В то субботнее утро, 1 мая 1915 года, Теодата снова чувствовала себя невероятно усталой. Миновавшая зима была тяжелой как в профессиональном, так и в эмоциональном отношении. Один эпизод особенно красноречиво показал, каково женщине заниматься мужским делом: некий издатель, решив, что имя “Теодата” – мужское, попросил разрешения включить ее фотографию в книгу о крупнейших архитекторах Нью-Йорка. Во время телефонного разговора выяснилось, что это – женщина, и он снял свое предложение{245}. Кроме того, Поуп страдала от очередного приступа меланхолии, на сей раз настолько тяжелого, что ей понадобилась помощь сиделки. В феврале 1915 года она писала: “У меня до того упорная бессонница, что ночи для меня – кошмары наяву”{246}.
Впрочем, она верила в благотворную силу путешествий. “Для человека, душевно измотанного, нет лучшей перемены, чем отправиться в дорогу”{247}.
Когда Теодата взошла на борт “Лузитании”, стюард проводил ее в каюту: отдельную, на палубе D, по правому борту. Она разложила свою ручную кладь и проверила, доставили ли ее багаж. Если она надеялась в ту ночь хорошо выспаться, ее ожидало скорое разочарование.
Чарльз Лориэт, бостонский книготорговец, поднялся на борт в сопровождении своей сестры Бланш и ее мужа Джорджа Чандлера. “Меня удивило, что на пароход так легко попасть”, – писал Лориэт.
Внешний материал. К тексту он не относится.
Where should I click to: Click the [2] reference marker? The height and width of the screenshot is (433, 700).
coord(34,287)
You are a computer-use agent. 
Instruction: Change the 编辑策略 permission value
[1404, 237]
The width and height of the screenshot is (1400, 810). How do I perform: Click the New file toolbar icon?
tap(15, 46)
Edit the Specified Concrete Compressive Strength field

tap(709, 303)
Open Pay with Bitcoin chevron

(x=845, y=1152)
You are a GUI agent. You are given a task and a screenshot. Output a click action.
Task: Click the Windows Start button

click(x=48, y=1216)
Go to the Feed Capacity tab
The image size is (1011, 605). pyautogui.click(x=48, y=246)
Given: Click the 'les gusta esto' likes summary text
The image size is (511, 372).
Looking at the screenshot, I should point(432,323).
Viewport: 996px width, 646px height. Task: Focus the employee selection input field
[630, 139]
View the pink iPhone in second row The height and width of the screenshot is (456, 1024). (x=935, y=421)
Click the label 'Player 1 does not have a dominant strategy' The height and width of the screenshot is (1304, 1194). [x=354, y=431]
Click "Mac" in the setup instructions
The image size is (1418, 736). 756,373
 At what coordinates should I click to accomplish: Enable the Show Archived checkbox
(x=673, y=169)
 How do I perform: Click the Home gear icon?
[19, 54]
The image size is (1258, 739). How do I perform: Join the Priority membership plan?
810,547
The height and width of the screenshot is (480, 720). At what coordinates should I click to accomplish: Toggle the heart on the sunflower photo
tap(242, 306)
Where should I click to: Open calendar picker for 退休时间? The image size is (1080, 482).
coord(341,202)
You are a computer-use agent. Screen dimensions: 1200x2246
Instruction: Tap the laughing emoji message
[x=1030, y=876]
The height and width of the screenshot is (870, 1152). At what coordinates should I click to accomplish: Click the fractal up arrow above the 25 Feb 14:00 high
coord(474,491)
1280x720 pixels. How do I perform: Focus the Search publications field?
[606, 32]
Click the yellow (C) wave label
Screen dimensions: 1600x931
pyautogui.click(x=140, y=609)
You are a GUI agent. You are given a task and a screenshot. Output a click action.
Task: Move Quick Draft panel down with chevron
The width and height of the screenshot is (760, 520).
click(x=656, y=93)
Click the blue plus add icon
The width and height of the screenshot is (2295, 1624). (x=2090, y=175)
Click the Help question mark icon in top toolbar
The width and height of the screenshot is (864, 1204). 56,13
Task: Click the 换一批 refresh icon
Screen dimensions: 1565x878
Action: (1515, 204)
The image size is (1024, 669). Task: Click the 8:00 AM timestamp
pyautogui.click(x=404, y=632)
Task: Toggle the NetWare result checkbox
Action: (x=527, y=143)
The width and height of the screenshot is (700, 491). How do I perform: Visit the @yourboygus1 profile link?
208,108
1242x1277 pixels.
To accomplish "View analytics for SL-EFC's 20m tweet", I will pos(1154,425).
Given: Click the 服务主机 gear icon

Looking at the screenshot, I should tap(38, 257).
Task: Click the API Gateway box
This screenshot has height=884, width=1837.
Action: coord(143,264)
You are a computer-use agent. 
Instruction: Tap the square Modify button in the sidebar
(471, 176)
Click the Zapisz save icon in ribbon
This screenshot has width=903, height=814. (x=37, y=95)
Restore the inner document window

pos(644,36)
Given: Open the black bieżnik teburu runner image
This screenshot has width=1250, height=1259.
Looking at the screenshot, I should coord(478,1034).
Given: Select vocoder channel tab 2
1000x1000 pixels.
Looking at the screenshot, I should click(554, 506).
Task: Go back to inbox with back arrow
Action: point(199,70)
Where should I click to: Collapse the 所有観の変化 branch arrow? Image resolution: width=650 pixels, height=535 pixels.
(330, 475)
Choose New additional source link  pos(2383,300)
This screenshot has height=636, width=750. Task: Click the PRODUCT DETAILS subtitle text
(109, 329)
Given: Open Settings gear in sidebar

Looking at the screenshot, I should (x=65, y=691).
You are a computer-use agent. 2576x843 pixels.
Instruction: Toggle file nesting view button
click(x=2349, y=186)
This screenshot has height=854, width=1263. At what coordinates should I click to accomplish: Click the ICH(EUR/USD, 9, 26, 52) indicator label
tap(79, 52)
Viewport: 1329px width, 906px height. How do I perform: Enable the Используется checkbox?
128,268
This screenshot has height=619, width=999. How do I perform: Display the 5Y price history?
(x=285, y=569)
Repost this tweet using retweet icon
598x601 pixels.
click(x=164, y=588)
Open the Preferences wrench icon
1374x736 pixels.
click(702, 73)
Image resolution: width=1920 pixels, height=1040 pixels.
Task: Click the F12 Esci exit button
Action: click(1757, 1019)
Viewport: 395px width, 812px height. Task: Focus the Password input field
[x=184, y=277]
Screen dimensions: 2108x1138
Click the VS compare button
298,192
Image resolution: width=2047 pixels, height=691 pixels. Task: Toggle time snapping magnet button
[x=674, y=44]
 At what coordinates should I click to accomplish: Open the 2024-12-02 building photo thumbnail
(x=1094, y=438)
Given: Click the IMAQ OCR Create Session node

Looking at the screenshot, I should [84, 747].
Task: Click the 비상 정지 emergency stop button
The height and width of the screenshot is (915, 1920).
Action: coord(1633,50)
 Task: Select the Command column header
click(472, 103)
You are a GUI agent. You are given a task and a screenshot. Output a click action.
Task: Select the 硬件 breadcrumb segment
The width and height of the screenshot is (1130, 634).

Ему показалось странным, что его сестре и зятю “без расспросов позволили пройти на борт”{248}. Другие пассажиры тоже отметили легкость, с какой на корабль пускали друзей и родных, пришедших их проводить.
Чандлер нес портфель и саквояж Лориэта; свой удлиненный чемодан, где лежали рисунки Теккерея и “Рождественская песнь” Диккенса, Лориэт нес сам. Чандлер пошутил: мол, содержимое чемодана настолько ценно, что он “предпочитает к нему не притрагиваться”{249}.
Втроем они дошли до каюты Лориэта, B-5, ближайшей к носу на палубе B, по правому борту. Расположение каюты могло показаться идеальным, однако она была внутренняя, без иллюминаторов. Лориэт привык путешествовать в таких условиях. Оказавшись в каюте, он первым делом достал спичечный коробок и положил так, чтобы до него легко было дотянуться, на случай, если на корабле сломается динамомашина. Он успел пересечь Атлантику двадцать три раза, по большей части на кораблях “Кунарда”, но это был его первый вояж на одной из знаменитых “гончих”.